I presume the avg_util is used to decide how many cpus to scan, while
the update determines which cpus to scan.
>>> rq_unlock(rq, &rf);
>>> diff --git a/kernel/sched/fair.c b/kernel/sched/fair.c
>>> index f80ae86bb404..34b1650f85f6 100644
>>> --- a/kernel/sched/fair.c
>>> +++ b/kernel/sched/fair.c
>>> @@ -6323,6 +6323,50 @@ static inline int select_idle_smt(struct task_struct *p, struct sched_domain *sd
>>> #endif /* CONFIG_SCHED_SMT */
>>> +/* derived from group_is_overloaded() */
>>> +static inline bool rq_overloaded(struct rq *rq, int cpu, unsigned int imbalance_pct)
>>> +{
>>> + if (rq->nr_running - rq->cfs.idle_h_nr_running <= 1)
>>> + return false;
>>> +
>>> + if ((SCHED_CAPACITY_SCALE * 100) <
>>> + (cpu_util_cfs(cpu) * imbalance_pct))
>>> + return true;
>>> +
>>> + if ((SCHED_CAPACITY_SCALE * imbalance_pct) <
>>> + (cpu_runnable(rq) * 100))
>>> + return true;
>>
>> So the filter contains cpus that over-utilized or overloaded now.

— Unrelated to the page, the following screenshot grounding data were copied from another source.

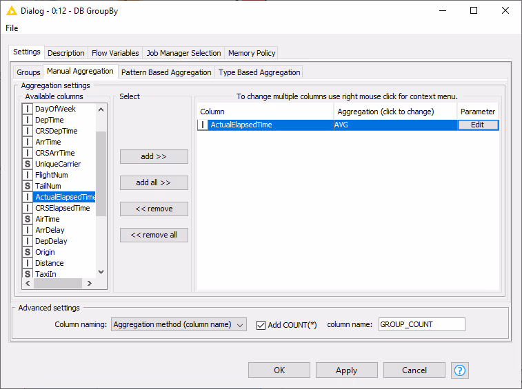Click the Edit parameter button
The width and height of the screenshot is (522, 389).
tap(477, 125)
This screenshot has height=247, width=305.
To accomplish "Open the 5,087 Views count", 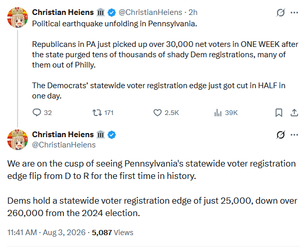I will tap(113, 233).
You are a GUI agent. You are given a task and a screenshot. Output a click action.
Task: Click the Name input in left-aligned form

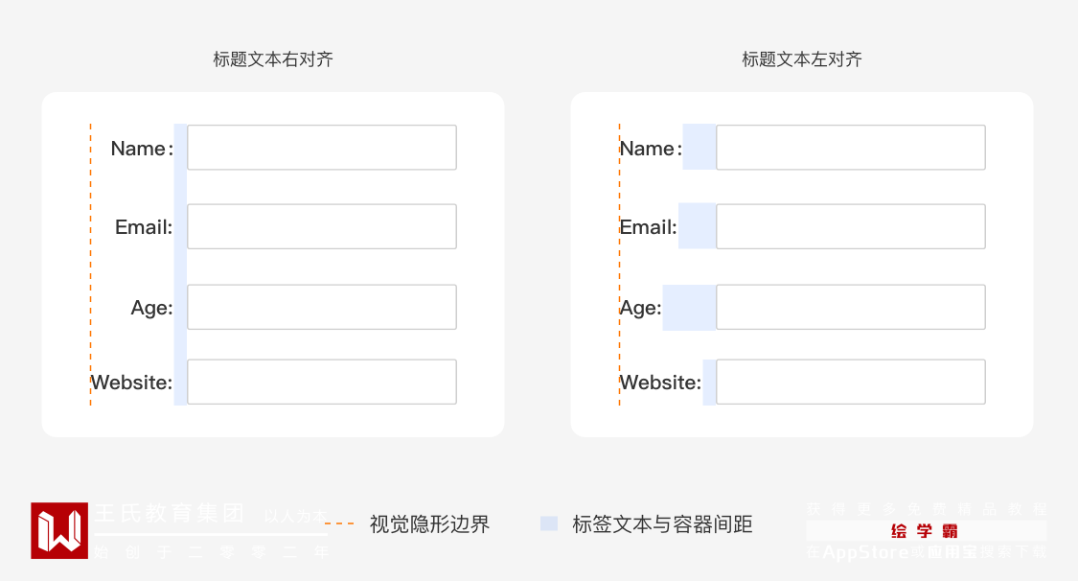[x=851, y=148]
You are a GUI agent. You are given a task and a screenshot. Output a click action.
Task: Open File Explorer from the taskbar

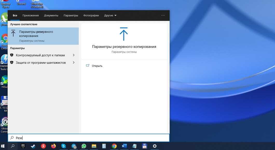pyautogui.click(x=94, y=146)
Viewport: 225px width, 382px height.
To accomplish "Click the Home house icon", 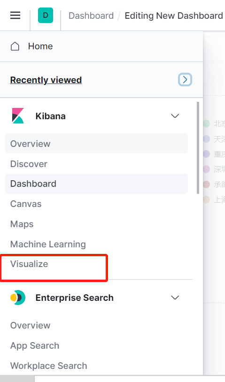I will (x=15, y=46).
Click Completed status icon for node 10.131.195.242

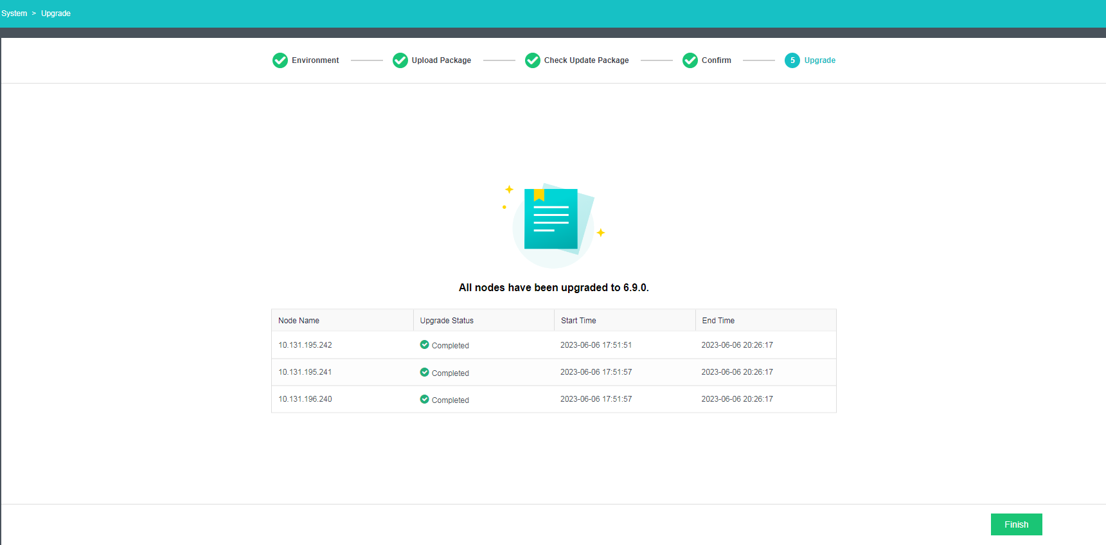[x=424, y=344]
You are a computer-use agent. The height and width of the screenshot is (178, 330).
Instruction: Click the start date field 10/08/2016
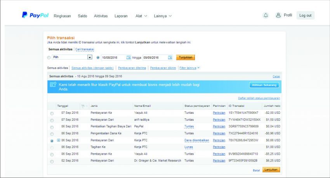tap(113, 58)
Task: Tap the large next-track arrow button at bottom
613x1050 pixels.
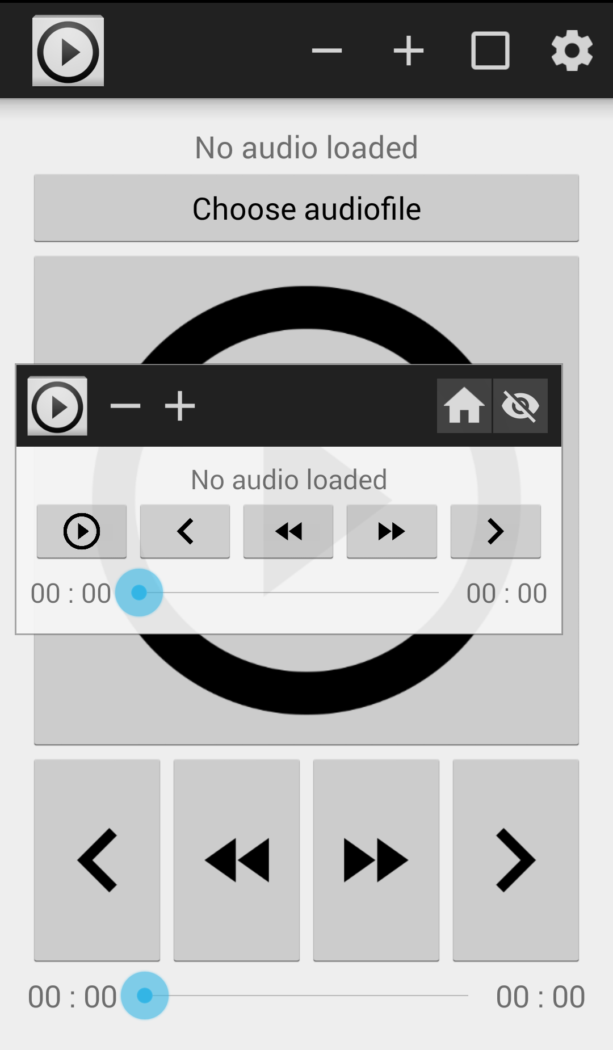Action: (x=516, y=860)
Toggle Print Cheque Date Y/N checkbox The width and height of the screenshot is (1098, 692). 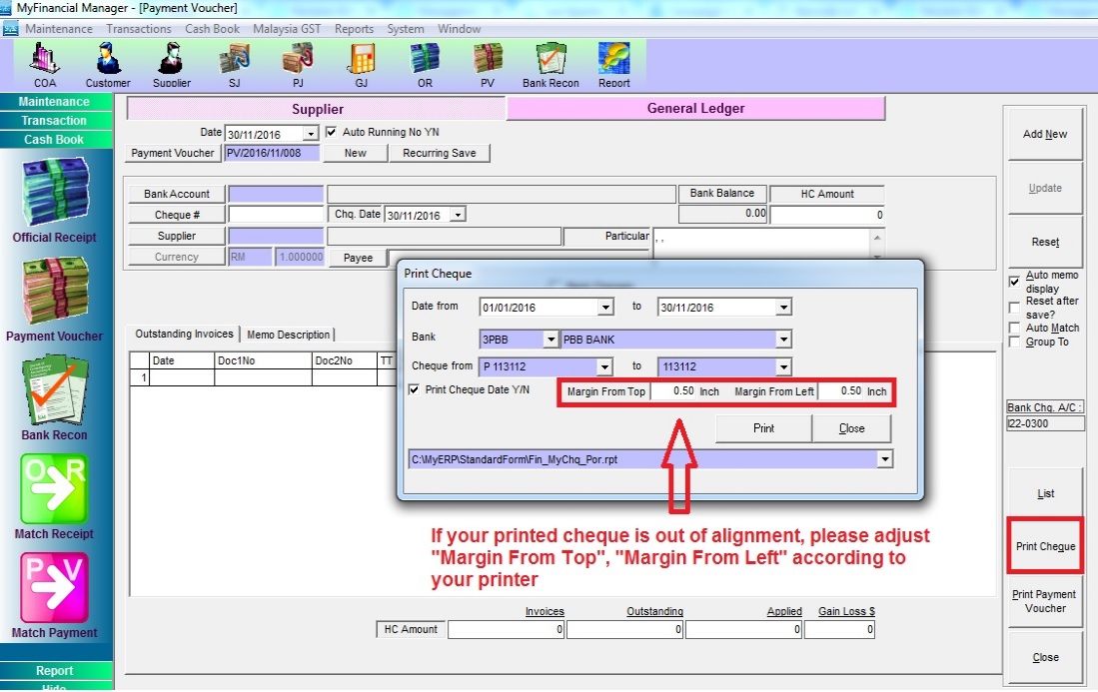(x=415, y=390)
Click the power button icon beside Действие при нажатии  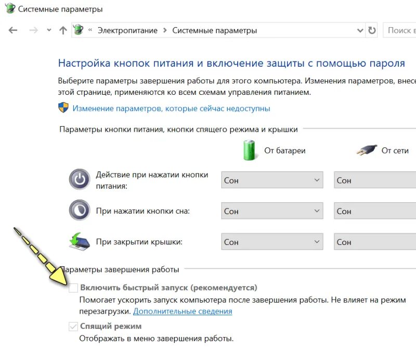80,179
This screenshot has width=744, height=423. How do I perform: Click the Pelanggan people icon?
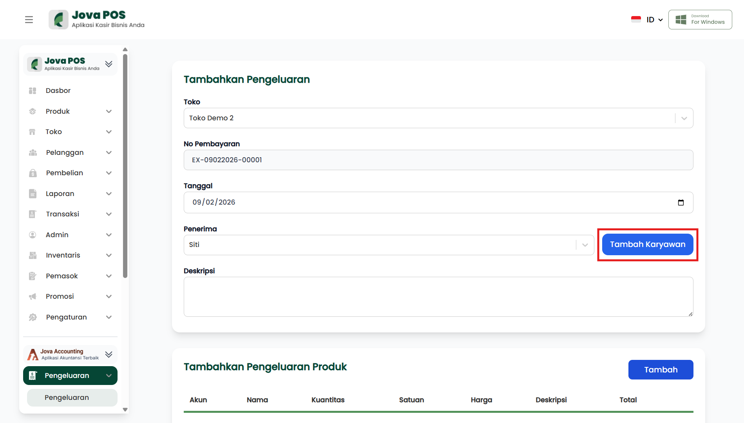pos(33,152)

>> This steps further to make the filter reliable while at the cost
>> of sacrificing scan efficiency.
>>
> Right. Ideally if there is a 'realtime' idle cpumask for SIS, the
> scan would be quite accurate. The issue is how to maintain this
> cpumask in low cost.
Yes indeed.
>> The idea behind my recent patches is to keep the filter radical,
>> but use it conservatively.
>>
> Do you mean, update the per-core idle filter frequently, but only
> propogate the filter to LLC-cpumask when the system is overloaded?
Not exactly. I want to update the filter (BTW there is only the LLC
filter, no core filters :)) once core state changes, while apply it
in SIS domain scan only if the domain is busy enough.
>>> +
>>> + return false;
>>> +}
>>> +
>>> +void update_overloaded_rq(struct rq *rq)
>>> +{
>>> + struct sched_domain_shared *sds;
>>> + struct sched_domain *sd;
>>> + int cpu;
>>> +
>>> + if (!sched_feat(SIS_FILTER))
>>> + return;
>>> +
>>> + cpu = cpu_of(rq);
>>> + sd = rcu_dereference(per_cpu(sd_llc, cpu));
>>> + if (unlikely(!sd))
>>> + return;
>>> +
>>> + sds = rcu_dereference(per_cpu(sd_llc_shared, cpu));
>>> + if (unlikely(!sds))
>>> + return;
>>> +
>>> + if (rq_overloaded(rq, cpu, sd->imbalance_pct)) {
>>
>> I'm not sure whether it is appropriate to use LLC imbalance pct here,
>> because we are comparing inside the LLC rather than between the LLCs.
>>
> Right, imbalance_pct could not be of LLC's, it could be of the core domain's
> imbalance_pct.
>>> + /* avoid duplicated write, mitigate cache contention */
>>> + if (!cpumask_test_cpu(cpu, sdo_mask(sds)))
>>> + cpumask_set_cpu(cpu, sdo_mask(sds));
>>> + } else {
>>> + if (cpumask_test_cpu(cpu, sdo_mask(sds)))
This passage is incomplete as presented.